Stand: 16.06.2025 15:39 Uhr

Das Bundeskartellamt hat der DFL mitgeteilt, dass die 50+1-Regel bleiben kann, aber die DFL in der Anwendung nachbessern muss. Daraus ergeben sich Aufgabenstellungen für die DFL, die vor allem Leverkusen und Wolfsburg betreffen.
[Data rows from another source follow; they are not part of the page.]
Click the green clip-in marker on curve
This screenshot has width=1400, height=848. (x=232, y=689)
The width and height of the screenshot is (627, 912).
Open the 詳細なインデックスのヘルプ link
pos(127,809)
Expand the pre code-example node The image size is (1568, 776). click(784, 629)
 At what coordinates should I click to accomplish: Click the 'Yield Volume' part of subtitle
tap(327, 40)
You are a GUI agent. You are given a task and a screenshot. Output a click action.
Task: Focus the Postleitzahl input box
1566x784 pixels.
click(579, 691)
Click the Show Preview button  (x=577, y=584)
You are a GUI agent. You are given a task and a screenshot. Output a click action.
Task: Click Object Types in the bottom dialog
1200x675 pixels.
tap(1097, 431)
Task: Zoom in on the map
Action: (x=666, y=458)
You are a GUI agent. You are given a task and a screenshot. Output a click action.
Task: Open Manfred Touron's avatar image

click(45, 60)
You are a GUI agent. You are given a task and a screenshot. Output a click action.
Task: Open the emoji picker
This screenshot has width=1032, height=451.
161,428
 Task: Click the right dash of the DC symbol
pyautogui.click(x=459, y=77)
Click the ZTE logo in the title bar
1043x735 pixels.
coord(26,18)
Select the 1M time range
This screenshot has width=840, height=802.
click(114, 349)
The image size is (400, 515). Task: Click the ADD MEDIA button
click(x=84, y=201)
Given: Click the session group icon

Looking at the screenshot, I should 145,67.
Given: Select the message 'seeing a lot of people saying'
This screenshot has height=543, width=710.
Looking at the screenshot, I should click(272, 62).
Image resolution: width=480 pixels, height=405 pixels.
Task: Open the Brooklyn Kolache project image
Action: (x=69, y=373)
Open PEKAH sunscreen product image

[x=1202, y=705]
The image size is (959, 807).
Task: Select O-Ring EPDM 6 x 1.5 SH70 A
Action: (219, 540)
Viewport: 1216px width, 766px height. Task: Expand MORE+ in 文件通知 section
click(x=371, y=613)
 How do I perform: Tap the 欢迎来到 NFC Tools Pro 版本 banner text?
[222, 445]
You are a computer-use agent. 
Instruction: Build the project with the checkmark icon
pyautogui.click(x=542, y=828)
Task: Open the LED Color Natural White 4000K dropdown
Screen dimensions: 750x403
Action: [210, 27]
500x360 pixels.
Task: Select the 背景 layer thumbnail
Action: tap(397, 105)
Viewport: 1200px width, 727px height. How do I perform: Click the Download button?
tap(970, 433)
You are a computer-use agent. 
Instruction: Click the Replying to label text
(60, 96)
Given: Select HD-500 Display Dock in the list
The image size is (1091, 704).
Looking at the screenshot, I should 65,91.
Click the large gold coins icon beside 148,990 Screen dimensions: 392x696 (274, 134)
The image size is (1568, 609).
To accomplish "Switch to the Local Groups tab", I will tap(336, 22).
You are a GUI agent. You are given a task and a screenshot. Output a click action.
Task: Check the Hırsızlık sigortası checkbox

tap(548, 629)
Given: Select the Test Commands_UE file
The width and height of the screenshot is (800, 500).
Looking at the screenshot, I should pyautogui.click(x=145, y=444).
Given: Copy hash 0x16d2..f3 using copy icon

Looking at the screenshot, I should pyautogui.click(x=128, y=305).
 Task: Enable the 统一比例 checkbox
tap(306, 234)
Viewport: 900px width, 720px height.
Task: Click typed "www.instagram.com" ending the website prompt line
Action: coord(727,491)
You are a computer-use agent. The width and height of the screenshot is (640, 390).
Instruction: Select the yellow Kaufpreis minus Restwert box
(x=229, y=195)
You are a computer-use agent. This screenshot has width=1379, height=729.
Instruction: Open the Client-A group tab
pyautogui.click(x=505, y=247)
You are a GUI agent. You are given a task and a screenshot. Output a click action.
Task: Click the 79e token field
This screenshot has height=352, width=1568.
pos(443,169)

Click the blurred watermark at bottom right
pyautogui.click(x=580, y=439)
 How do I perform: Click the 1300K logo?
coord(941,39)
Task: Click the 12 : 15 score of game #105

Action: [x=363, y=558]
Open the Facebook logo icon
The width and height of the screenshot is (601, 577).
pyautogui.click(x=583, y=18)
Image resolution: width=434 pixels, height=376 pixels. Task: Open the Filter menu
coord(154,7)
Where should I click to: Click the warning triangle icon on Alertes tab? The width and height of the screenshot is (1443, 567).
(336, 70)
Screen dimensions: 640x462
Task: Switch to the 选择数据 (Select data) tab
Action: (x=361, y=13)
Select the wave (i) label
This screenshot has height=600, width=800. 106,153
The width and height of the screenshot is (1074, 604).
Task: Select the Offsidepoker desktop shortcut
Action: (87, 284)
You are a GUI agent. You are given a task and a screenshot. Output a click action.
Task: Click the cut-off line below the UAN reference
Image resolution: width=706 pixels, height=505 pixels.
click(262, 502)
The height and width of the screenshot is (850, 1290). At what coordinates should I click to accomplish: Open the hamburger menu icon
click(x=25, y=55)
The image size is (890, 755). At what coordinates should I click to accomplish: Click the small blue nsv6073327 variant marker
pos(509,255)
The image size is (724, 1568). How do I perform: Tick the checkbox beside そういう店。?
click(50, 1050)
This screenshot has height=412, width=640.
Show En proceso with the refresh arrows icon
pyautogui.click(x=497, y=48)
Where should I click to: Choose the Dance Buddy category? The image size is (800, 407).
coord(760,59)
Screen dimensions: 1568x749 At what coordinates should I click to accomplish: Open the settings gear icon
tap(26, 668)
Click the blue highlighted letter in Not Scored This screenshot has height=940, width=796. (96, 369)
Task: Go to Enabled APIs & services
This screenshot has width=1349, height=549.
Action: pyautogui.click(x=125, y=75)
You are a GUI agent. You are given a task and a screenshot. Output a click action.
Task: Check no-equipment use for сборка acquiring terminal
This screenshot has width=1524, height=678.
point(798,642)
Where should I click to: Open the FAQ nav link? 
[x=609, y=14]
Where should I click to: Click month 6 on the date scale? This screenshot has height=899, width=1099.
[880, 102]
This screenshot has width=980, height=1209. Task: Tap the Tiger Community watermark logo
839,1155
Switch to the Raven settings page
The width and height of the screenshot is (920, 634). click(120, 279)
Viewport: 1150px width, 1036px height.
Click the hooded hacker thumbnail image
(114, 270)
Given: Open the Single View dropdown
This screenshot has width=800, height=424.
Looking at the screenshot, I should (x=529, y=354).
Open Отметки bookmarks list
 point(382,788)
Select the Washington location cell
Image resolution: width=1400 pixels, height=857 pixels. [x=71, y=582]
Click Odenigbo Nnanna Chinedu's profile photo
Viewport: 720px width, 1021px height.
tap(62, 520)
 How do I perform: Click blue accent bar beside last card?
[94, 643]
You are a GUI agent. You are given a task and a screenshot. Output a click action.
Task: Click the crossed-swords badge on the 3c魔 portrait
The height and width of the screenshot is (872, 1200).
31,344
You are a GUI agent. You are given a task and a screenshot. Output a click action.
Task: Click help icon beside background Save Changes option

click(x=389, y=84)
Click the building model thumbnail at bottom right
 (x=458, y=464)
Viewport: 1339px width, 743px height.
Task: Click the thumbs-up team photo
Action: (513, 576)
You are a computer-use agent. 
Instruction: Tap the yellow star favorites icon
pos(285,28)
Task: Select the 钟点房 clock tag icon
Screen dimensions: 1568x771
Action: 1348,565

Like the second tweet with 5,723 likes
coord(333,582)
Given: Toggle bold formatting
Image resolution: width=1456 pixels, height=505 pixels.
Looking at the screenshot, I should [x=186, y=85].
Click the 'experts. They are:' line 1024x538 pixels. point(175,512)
Die Behörde veröffentlichte am Montag (16.06.2025) ihre Schlüsse aus der Prüfung der 50+1-Regel. Weiterhin habe sie „keine grundlegenden Bedenken gegen die 50+1-Regel“. Bundeskartellamtspräsident Andreas Mundt mahnte aber drei Maßnahmen an:

  • Der heikelste Punkt: Es darf keine Ausnahmen mehr geben, der Bestandsschutz für Bayer Leverkusen und den VfL Wolfsburg, die von der Regel ausgenommen sind, dürfe es laut Bundeskartellamt auf Dauer nicht mehr geben. „Nach der neuen Rechtsprechung des Europäischen Gerichtshofs erscheint es nicht mehr möglich, einen dauerhaften Bestandsschutz für Vereine vorzusehen, die bereits eine Förderausnahme erhalten haben“, so Mundt unter Bezugnahme auf Leverkusen und Wolfsburgt. „Vielmehr müssen alle Klubs grundsätzlich homogene Wettbewerbsbedingungen vorfinden. Das bedeutet, dass bei allen Klubs zumindest perspektivisch sichergestellt werden muss, dass der für Neumitglieder offene Mutterverein die Profiabteilung beherrscht.“ In Leverkusen und Wolfsburg gibt es keine Muttervereine, die den beherrschenden Einfluss auf die Profifußball-Abteilungen haben. Das aber schreibt die 50+1-Regel grundsätzlich vor.
  • Maßgeblich sei zudem, „dass die DFL bei allen Vereinen der Bundesliga und 2. Bundesliga gleichermaßen für offenen Zugang zur Mitgliedschaft und damit für die Mitbestimmung der Fans sorgt“. Das Amt hatte sich im Austausch mit der DFL konkret auf die Situation bei RB Leipzig bezogen, und infrage gestellt, ob der e.V. dort „hinreichend offen“ für stimmberechtigte Neumitglieder ist.
  • Die DFL solle zudem „sicherstellen, dass die Wertungen der 50+1-Regel auch bei ihren eigenen Abstimmungen beachtet werden“. Gemeint ist hier der Streit um das Abstimmungsverhalten von Martin Kind als damaliger Geschäftsführer von Hannover 96 zum DFL-Investorendeal. Kind hat möglicherweise entgegen der Weisung des Muttervereins mit „Ja“ gestimmt Abstimmung. Die DFL habe aber „keine Maßnahmen ergriffen, um zu überprüfen, ob Herr Kind tatsächlich weisungsgemäß abstimmte, und hieraus ggf. Konsequenzen zu ziehen“.

Wie geht es weiter?

Der deutsche Fußball steht vor der Frage: 50+1 durchsetzen oder abschaffen?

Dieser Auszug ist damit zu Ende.